Principales sources alimentaires
| Aliment | Portion | Zinc (mg) | % VQ (11 mg) |
|---|---|---|---|
| Huîtres de l'Est, d'élevage, crues | 3 oz | 32,0 | 291% |
| Huîtres du Pacifique, cuites | 3 oz | 28,2 | 256% |
| Bœuf, contre-filet, rôti | 3 oz | 3,8 | 35% |
| Crabe bleu, cuit | 3 oz | 3,2 | 29% |
| Céréales de petit-déjeuner, enrichies | 1 portion | 2,8 | 25% |
| Avoine, régulière, cuite | 1 tasse | 2,3 | 21% |
| Graines de citrouille, rôties | 1 oz | 2,2 | 20% |
| Porc, filet central, grillé | 3 oz | 1,9 | 17% |
| Poitrine de dinde, rôtie | 3 oz | 1,5 | 14% |
| Fromage cheddar | 1,5 oz | 1,5 | 14% |
| Crevettes, cuites | 3 oz | 1,4 | 13% |
| Lentilles, bouillies | 1/2 tasse | 1,3 | 12% |
| Sardines, en conserve à l'huile | 3 oz | 1,1 | 10% |
| Yaourt grec, nature | 6 oz | 1,0 | 9% |
| Lait, 1% | 1 tasse | 1,0 | 9% |
| Arachides, grillées à sec | 1 oz | 0,8 | 7% |
| Riz brun, cuit | 1/2 tasse | 0,7 | 6% |
| Œuf | 1 grand | 0,6 | 5% |
| Haricots rouges, en conserve | 1/2 tasse | 0,6 | 5% |
| Pain de blé entier | 1 tranche | 0,6 | 5% |
| Saumon, cuit | 3 oz | 0,5 | 5% |
Source : USDA FoodData Central ; NIH ODS [1][83].
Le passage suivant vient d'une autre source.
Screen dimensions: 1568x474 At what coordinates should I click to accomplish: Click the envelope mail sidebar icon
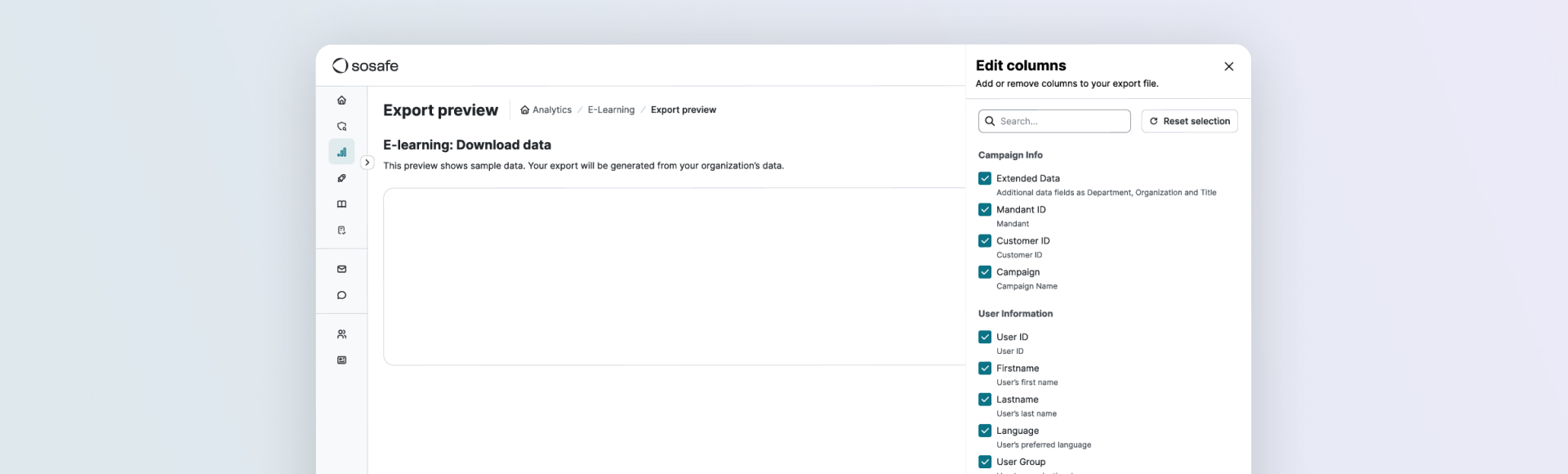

Notes pratiques sur le zinc alimentaire
- Les huîtres sont la source alimentaire la plus riche, avec environ 8 mg de zinc par huître [10].
- Le bœuf apporte 20 % du zinc alimentaire consommé aux États-Unis [1].
- Le phytate réduit la biodisponibilité du zinc provenant des aliments végétaux. Les végétariens peuvent avoir besoin de jusqu'à 50 % de zinc en plus. Le trempage, la germination et la fermentation réduisent le phytate [1][2].
- Les céréales de petit-déjeuner enrichies apportent 12 à 18 % des apports quotidiens en zinc chez les enfants et les adolescents [84].
- Les fruits et légumes contiennent très peu de zinc [1].